Background: We tested the hypothesis that a 4-month course of adjuvant dabrafenib in stage IIIC BRAF-mutated melanoma would improve 2 year RFS from 24% to 51%, and that tumor-derived cell free DNA (cfDNA) in plasma would correlate with and predict recurrence.
Methods: Patients with stage IIIC BRAF V600E/K mutated melanoma who were free of disease after surgical resection received 4 months of adjuvant dabrafenib. Patients were evaluated with imaging at baseline, at the end of cycles 2, 4, 6, then every 3 months until disease relapse or 2 years, whichever came first. Serial blood samples were collected for evaluation of cfDNA at the same time.
Results: 21/23 patients enrolled were evaluable; 2 patients withdrew consent during the first week of treatment. The 2 year RFS was 28.6% (95% CI 12-48%). The estimated overall survival at 2 years was 78% (95% CI 51-91%). cfDNA detection had a 53% sensitivity in relapsing patients but cfDNA detection did not provide lead-time advantage over CT scanning.

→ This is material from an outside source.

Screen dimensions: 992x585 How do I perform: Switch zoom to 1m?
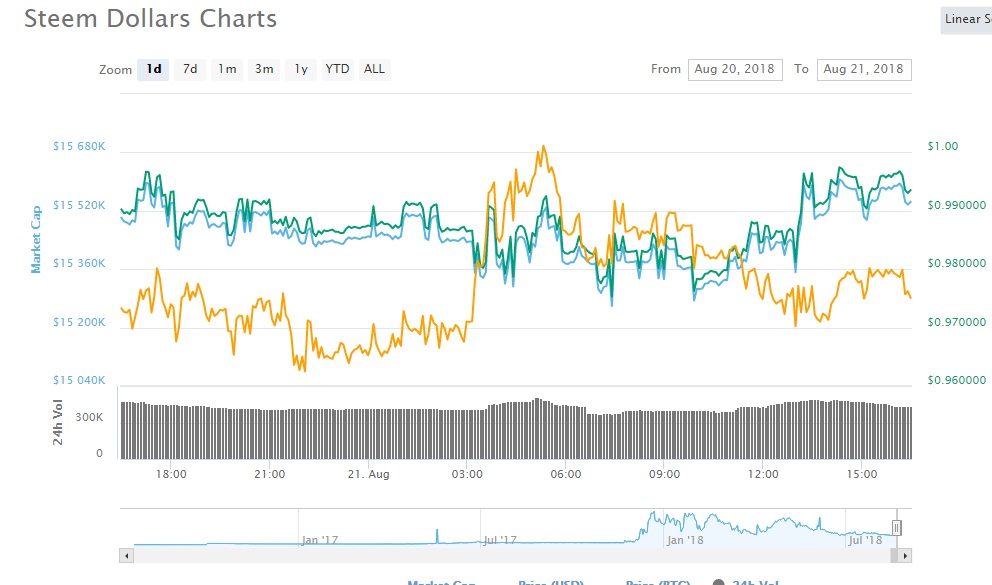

Conclusion: A 4-month course of adjuvant dabrafenib did not result in a detectable improvement in 2-year RFS. cfDNA was less sensitive than standard CT imaging and did not provide a lead-time advantage in detecting relapse.
Competing Interests: CONFLICTS OF INTEREST MA Postow is on the advisory board for Novartis. PB Chapman is on the advisory board for Merck and consults for Daiichi, Roche and Genetech. JD Wolchok is a consultant for BMS, Merck, and Amgen. JJ Harding has consulted for BMS. Other authors with nothing to disclose.